GRS interpretation within healthcare has not been fully explored [81]. There is significant potential for type 1 diabetes GRSs to identify high-risk individuals for follow-up care and treatment; however, how to communicate GRSs to people with type 1 diabetes and how GRSs should inform clinical judgement need further research prior to their implementation in clinical care [81]. The clinical implications of incorrect GRSs depend on disease severity, the effect of non-genetic risk factors and the impact of interventions.
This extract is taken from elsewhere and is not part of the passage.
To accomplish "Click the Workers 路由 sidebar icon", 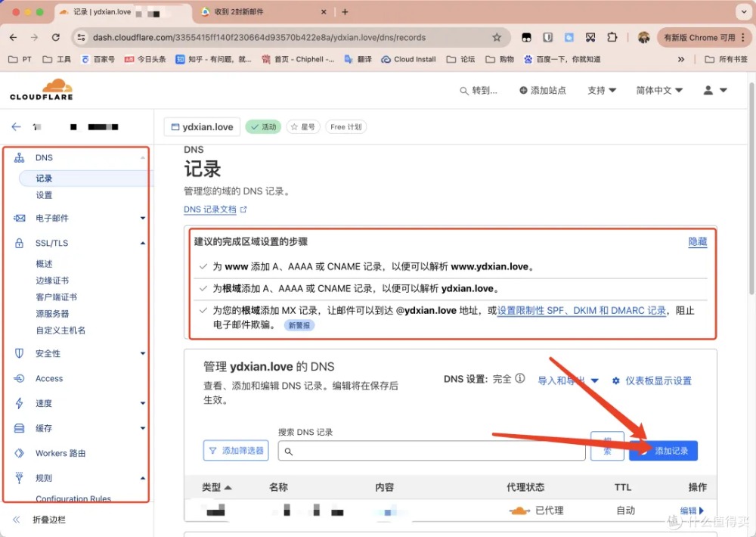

If GRSs are to be integrated into clinical care, sufficient regulations are necessary to prevent genetic discrimination. A lack of GRS use in cohorts of non-European ancestry remains a major limitation to their translation to clinical care [6, 13, 14, 81]. Protective guidelines are essential for recruiting under-represented ethnicities to minimise genetic determinist views that would disproportionately impact those facing greater social inequalities [81].

Conclusion

The increase in genetic studies and GWAS has enhanced the utility of type 1 diabetes GRS estimates owing to the greater understanding of disease heritability. Given that the genetic component is very pronounced in type 1 diabetes and has already been well characterised, it is likely to lead the way in the application of GRSs to diagnosing a complex trait. Improvements in HLA capture and the greater number of larger population-based cohorts have enabled the development of GRS models with the ability to discriminate between type 1 diabetes and other diabetes phenotypes. Type 1 diabetes GRSs, alone and in combination with other factors, also have utility for predicting autoantibody onset and thus identifying individuals for recruitment to population screening studies for earlier therapeutic intervention. Despite advancements in type 1 diabetes GRS models, there is a clear need for models based on non-European ancestries to fully capture the genetics of type 1 diabetes. The lack of training for healthcare professionals in the use of GRSs and lack of regulations on their use should be addressed before type 1 diabetes GRSs are translated into clinical practice. Once these issues have been addressed, type 1 diabetes GRSs have significant potential for identifying and informing treatment in individuals with type 1 diabetes.